Content starts
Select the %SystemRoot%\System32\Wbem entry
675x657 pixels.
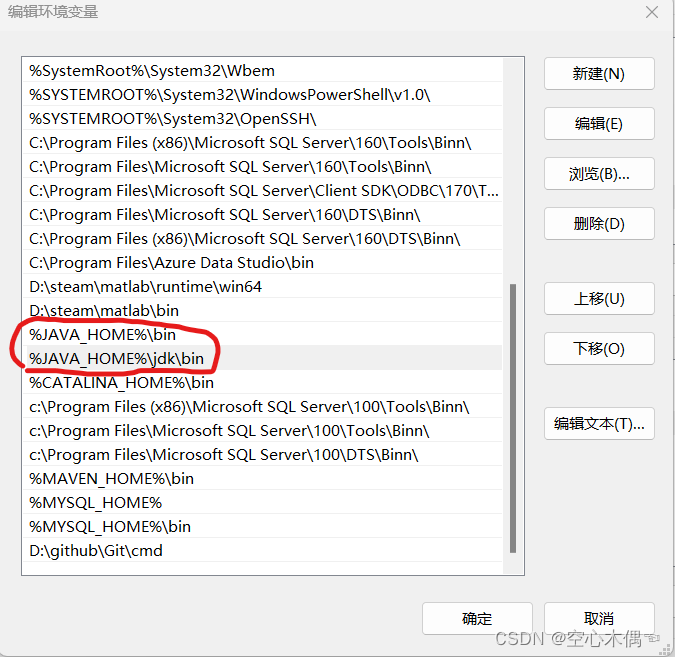(x=152, y=70)
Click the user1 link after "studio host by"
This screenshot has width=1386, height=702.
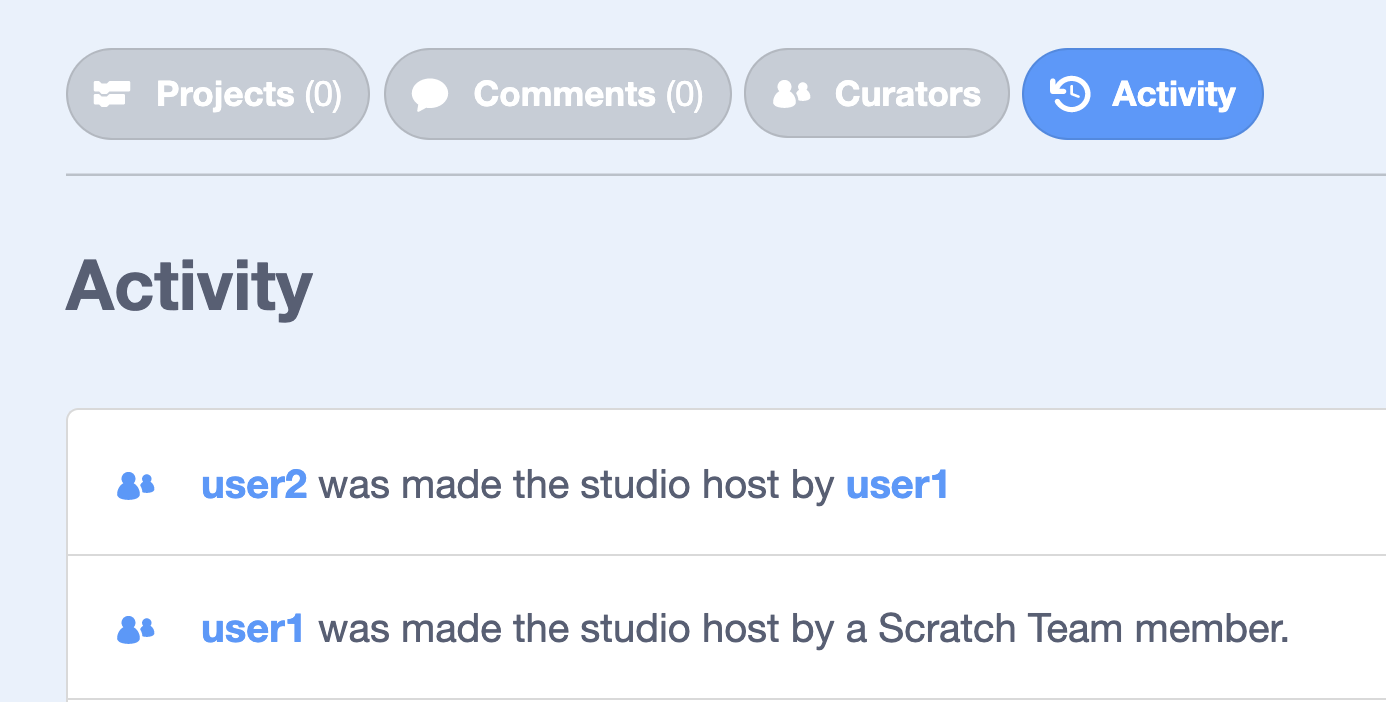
Content ends
Assigned task: Without the pictures, transcribe the listing above exactly.

Exercise solution:
Select the %SystemRoot%\System32\Wbem entry
675x657 pixels.
(x=152, y=70)
Click the user1 link after "studio host by"
This screenshot has width=1386, height=702.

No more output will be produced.